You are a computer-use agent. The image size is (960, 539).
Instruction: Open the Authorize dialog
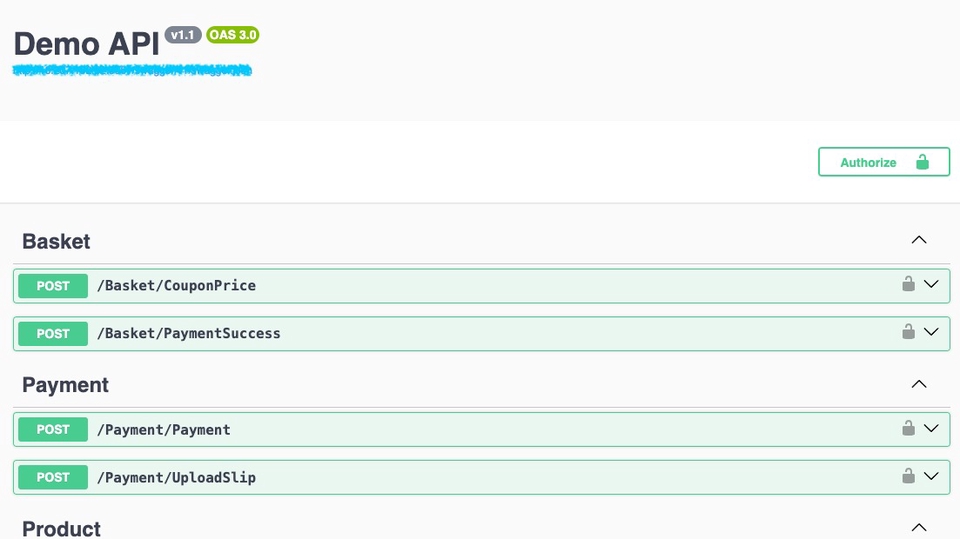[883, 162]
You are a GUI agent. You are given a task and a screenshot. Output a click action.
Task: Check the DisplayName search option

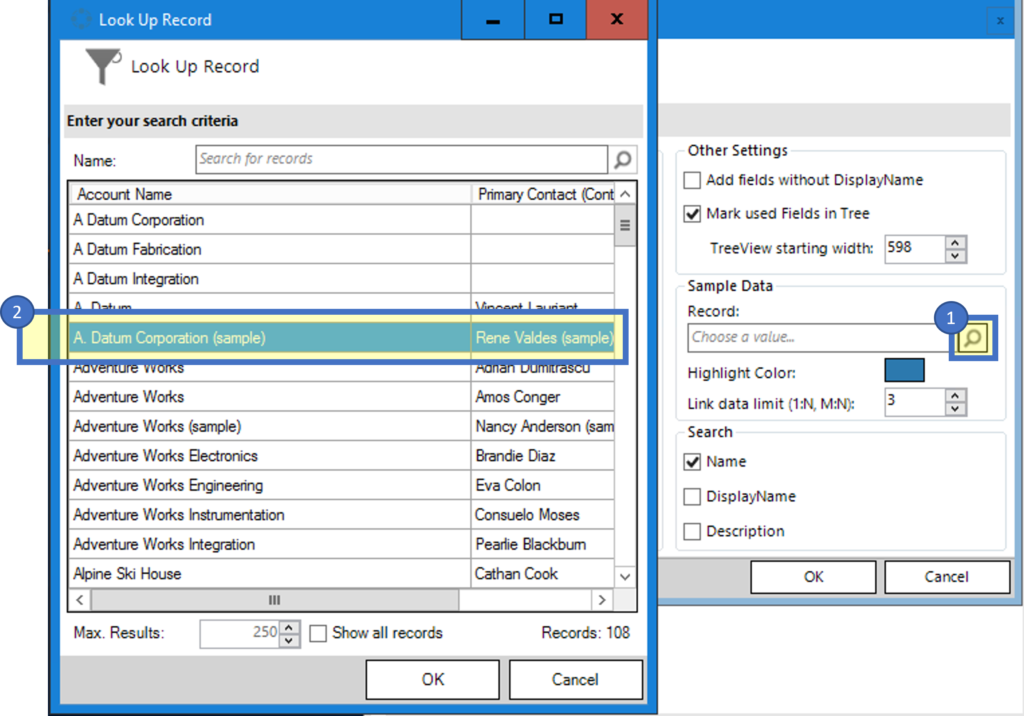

--

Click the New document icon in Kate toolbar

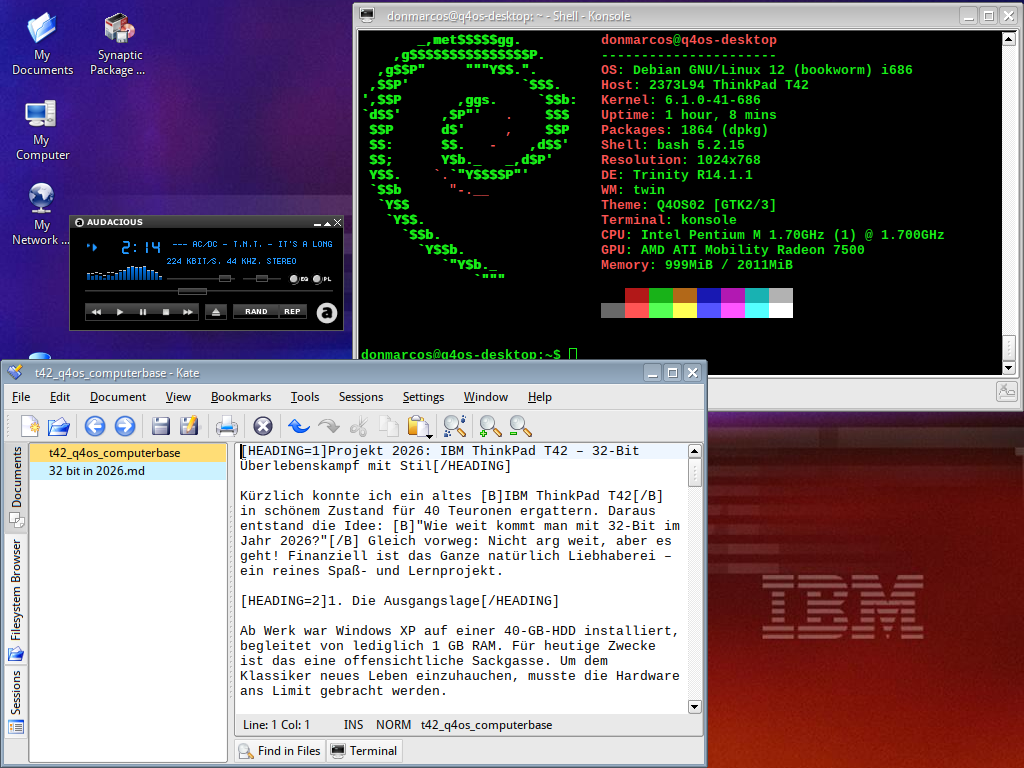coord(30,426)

WHAT THE TASK ASKS:
Copy out the listing lines starting at the line containing "You are a computer-use" and ending after the line containing "Task: Check the DisplayName search option", and leave out the pictures.

REPLY TO THE EXERCISE:
You are a computer-use agent. The image size is (960, 539).
Instruction: Open the Authorize dialog
[883, 162]
You are a GUI agent. You are given a task and a screenshot. Output a click action.
Task: Check the DisplayName search option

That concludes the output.